One concern that I have is that the company appears to be under-provisioning relative to actual claims (net of reserves). Last year was the first year since 1996 (as far back as I was able to look) where the company’s provisions were less than actual claims. I had hoped that this was an outlier and that the company’s provisions would once again increase relative to actual claims. So far, 2011 doesn’t appear to show the desired rebound, so we’ll have to keep an eye on this. Luckily the company has a large loss reserve relative to actual claims.
A reader emailed to express his thoughts about comparing provisions relative to claims. Specifically, he said this is like comparing apples to oranges, in that provisions are for future years, and claims are related to past provisions.
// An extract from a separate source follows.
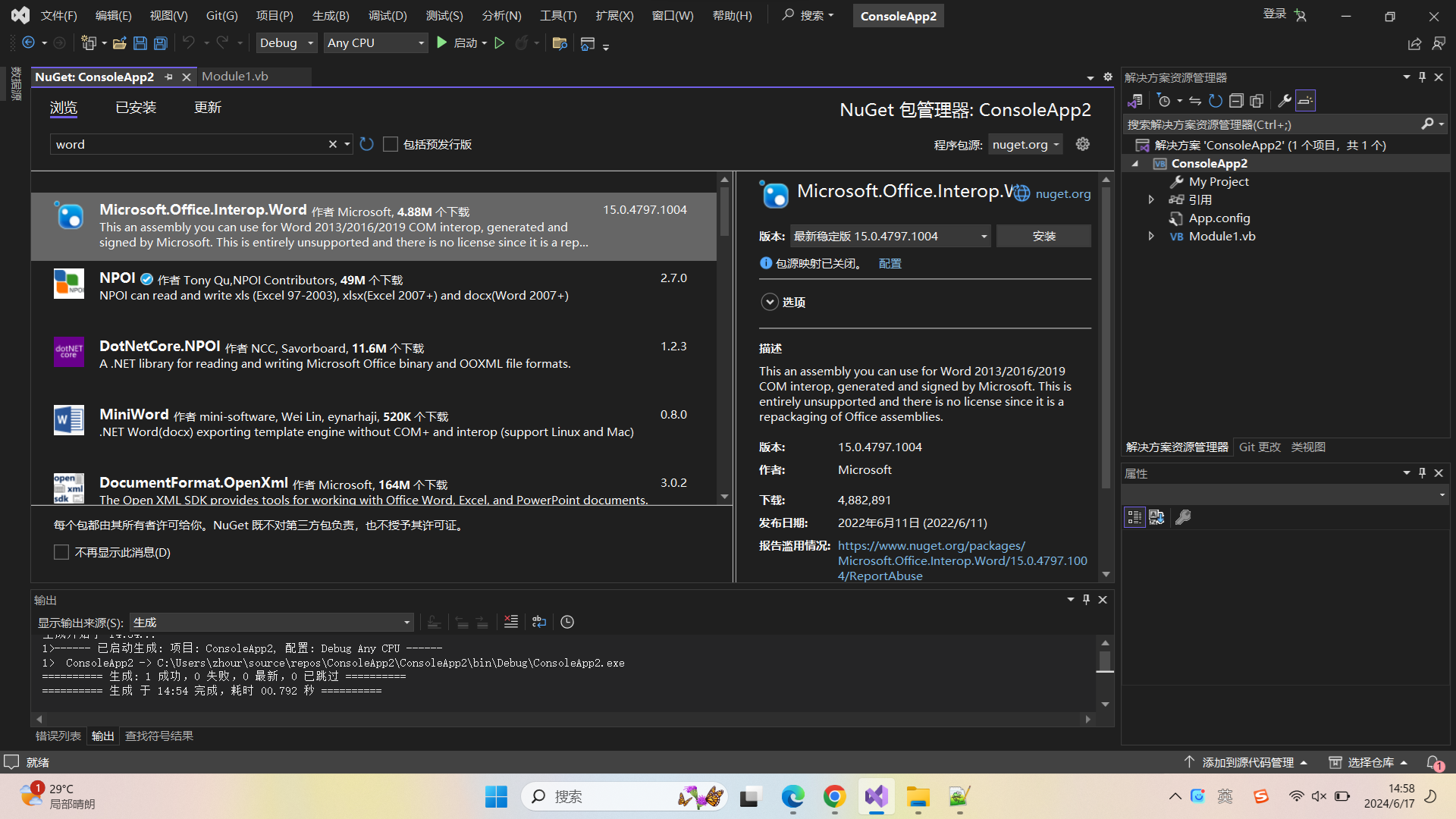Clear all output in Output panel
1456x819 pixels.
click(x=511, y=622)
I completely agree with this, though my reasoning for comparing the two is as follows:
Though provisions are for future years, it would be unsustainable for an insurance company to continuously make provisions less than actual claims. Eventually the reserves would run out (or regulators would step in!). In ITIC’s case, provisions have consistently exceeded actual claims, so the reserve has grown, which I like. Last year and 1Q 2011 appear to differ from the company’s historical performance in that claims have exceeded provisions, so I made a point of it on my site only to raise a potential issue to keep an eye on – if this is the start of a trend, then I would definitely be concerned as the reserve depletes and the company becomes riskier. All else equal, I like to see insurance companies consistently making provisions that exceed claims, as a long track record of this signifies to me that management is more likely acting conservatively (though, with insurance it is notoriously difficult to tell if the company mispricing long-dated tail risk).
The reader suggested a better way of looking at insurance companies, specifically focusing on the size of reserves relative to claims. I graphed this for ITIC, looking at reserves relative to the trailing year’s claims, as well as relative to the 3-year trailing average claims:
The company appears to be improving after the recession, which is a good sign.